Una nave espacial Starship de la empresa SpaceX explotó la noche del miércoles mientras se realizaba una prueba de rutina en las instalaciones de Starbase, ubicadas en el sur de Texas.
La explosión ocurrió alrededor de las 11:00 p.m. (hora del centro de EE.UU.) y fue captada en vivo por la transmisión oficial de la compañía, justo cuando se preparaba el vehículo para su décimo vuelo de prueba.
Según informó SpaceX en un comunicado, el cohete “experimentó una anomalía importante” mientras se encontraba en un banco de pruebas. A pesar de la magnitud del estallido, la empresa confirmó que el perímetro de seguridad fue mantenido en todo momento y que “todo el personal se encuentra a salvo y plenamente contabilizado”.
La compañía también aseguró que no existen riesgos para las comunidades cercanas, aunque pidió a los residentes evitar acercarse a la zona mientras continúan las labores de contención y análisis.
Por su parte, la oficina del Precinto 1 del Condado de Cameron confirmó que el incidente ocurrió durante una “prueba de fuego estático de rutina” y que se ha abierto una investigación para esclarecer las causas.


El Departamento de Bomberos de Brownsville acudió al sitio tras recibir el reporte, pero aún no se ha determinado la magnitud exacta del daño ocasionado. “Se enviaron unidades al lugar, pero no tenemos todavía un panorama completo del alcance del incidente”, declaró un portavoz a la cadena KRGV-TV.

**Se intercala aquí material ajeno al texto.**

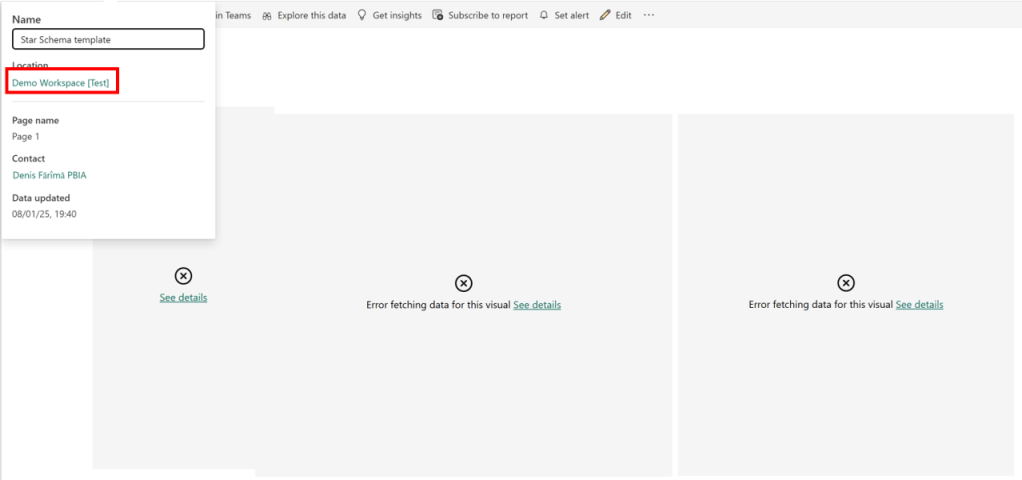Click the error X icon in middle visual
The width and height of the screenshot is (1022, 480).
463,284
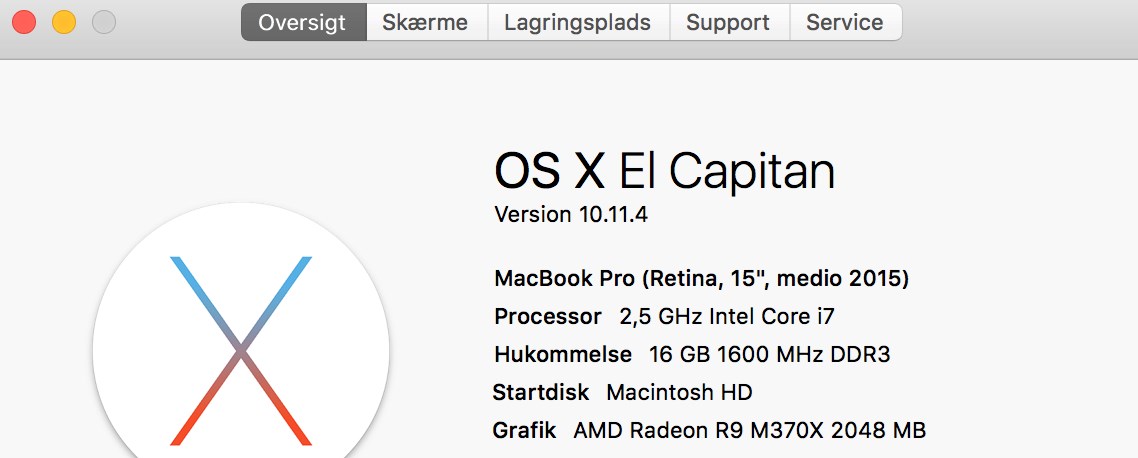The height and width of the screenshot is (458, 1138).
Task: Minimize the window with the yellow button
Action: (64, 23)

Este evento se suma a una cadena de fallos registrados en los vuelos de prueba del cohete Starship, considerado por SpaceX como el vehículo de lanzamiento más potente jamás construido. Los tres lanzamientos anteriores, realizados en 2025, también terminaron sin éxito.
En enero, el séptimo vuelo logró recuperar el propulsor Super Heavy, pero se perdió comunicación con la nave principal durante el ascenso. La empresa calificó el evento como un “desmontaje rápido no programado” y atribuyó el fallo a vibraciones estructurales más intensas de lo esperado.
En marzo, otra prueba terminó igualmente en explosión y generó un campo de escombros que obligó a la Administración Federal de Aviación (FAA) a emitir restricciones temporales en el espacio aéreo, afectando incluso a varios aeropuertos en Florida. El más reciente, noveno vuelo, concluyó con la pérdida de contacto con la nave antes de que cayera en el Océano Índico.
Sin reacción pública de Elon Musk
Hasta el momento, Elon Musk, director general y fundador de SpaceX, no ha emitido comentarios sobre la explosión más reciente. Tras el anterior intento fallido, Musk había señalado que la compañía obtuvo “datos valiosos” y calificó el progreso como una “mejora significativa” respecto a vuelos previos, pese a las fugas y la pérdida de presión en tanques durante el reingreso.
Starship es una de las piezas clave en los planes de SpaceX para realizar misiones de carga y transporte humano a la Luna y Marte. Sin embargo, los reiterados fallos durante las pruebas han generado cuestionamientos sobre el ritmo y la seguridad del proyecto.